• _GIVEN PROBLEM A_
Echo the passage on fracture mapping exactly, starting at the words "Farag et al." and stopping after "area under study.".

• _PROVIDED TEXT_
# # # # # # #

Farag et al. (2010) used a simple model of parallel vertical fractures with a vertical well to simulate main build-up period of DST test by ignoring the actual distribution of fracture network around the tested well.
The aim of this study is to generate a subsurface fracture map using available field data, and to use the presented model to simulate the main build-up period of the DST test to calibrate logs permeability values in the area under study.
Generation of discrete fracture map of a typical basement reservoir
The author used an innovative methodology to generate the 3D subsurface fracture map of the studied reservoir by integrating field data, such as wellbore images and conventional well logs. In this approach, an object-based conditional global optimization technique is used to generate the subsurface fracture map of the reservoir which combines the following: (1) statistical analysis of different sources of data (as mentioned above); (2) finite element-based modelling of tectonic history of the reservoir structure to generate probabilistic fracture attributes; (3) development of complex relationship between different sources of data (data sources mentioned in (1) and the data generated in (2)) using back propagation neural network; (4) sequential Gaussian stochastic simulation to generate object-based 3D subsurface fracture map and (5) simulated annealing optimization technique to generate an optimum subsurface fracture map. In object-based model, each single fracture is treated as a single object with its specific properties such as location (centre point), dip, azimuth and size (radius). Each object possesses a variety of rules for behaviour in space such as shift, rotate, grow, shrink, multiply or disappear. The optimization process involves a series of trial and errors utilizing the nominated rules to minimize the objective function which is the difference between each fracture system realization and the target. The procedure is detailed in Gholizadeh Doonechaly and Rahman (2012).

# # # # # # #

• _EXCERPTED RECORDS_
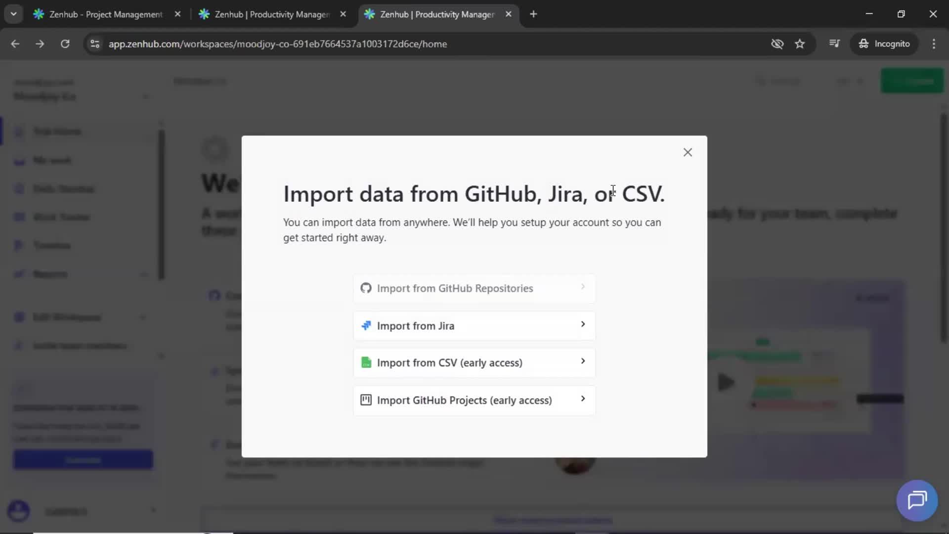Open the tab search dropdown arrow

pyautogui.click(x=13, y=14)
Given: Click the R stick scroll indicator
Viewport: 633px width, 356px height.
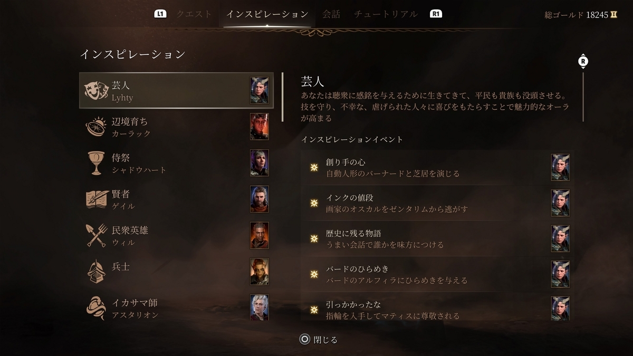Looking at the screenshot, I should 583,61.
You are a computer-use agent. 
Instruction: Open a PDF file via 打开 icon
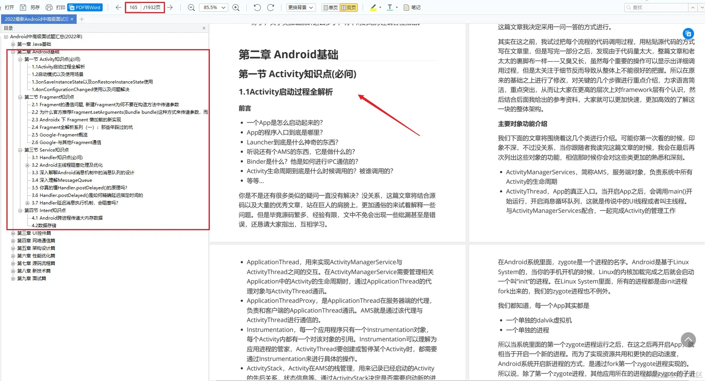tap(9, 7)
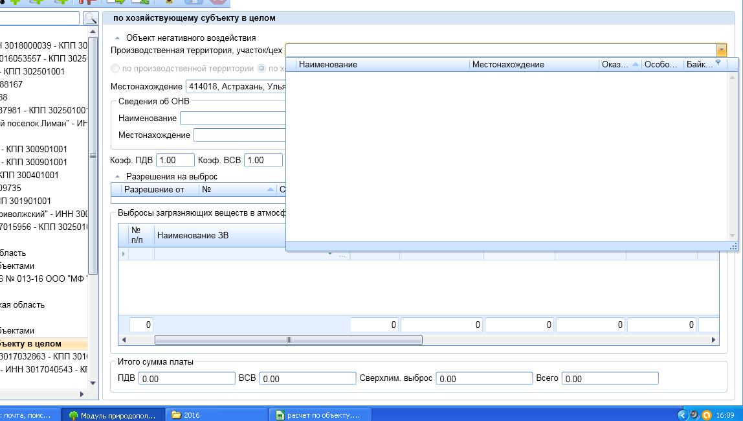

# # # # # # #

• _GIVEN PROBLEM B_
Rewrite all the records above with "Instruction" replaced by "Task" and everything else left unchanged. Leave out the pictures.

• _CORRECT OUTPUT A_
Farag et al. (2010) used a simple model of parallel vertical fractures with a vertical well to simulate main build-up period of DST test by ignoring the actual distribution of fracture network around the tested well.
The aim of this study is to generate a subsurface fracture map using available field data, and to use the presented model to simulate the main build-up period of the DST test to calibrate logs permeability values in the area under study.

• _CORRECT OUTPUT B_
Open the tab search dropdown arrow

pyautogui.click(x=13, y=14)
Given: Click the R stick scroll indicator
Viewport: 633px width, 356px height.
Looking at the screenshot, I should 583,61.
You are a computer-use agent. 
Task: Open a PDF file via 打开 icon
tap(9, 7)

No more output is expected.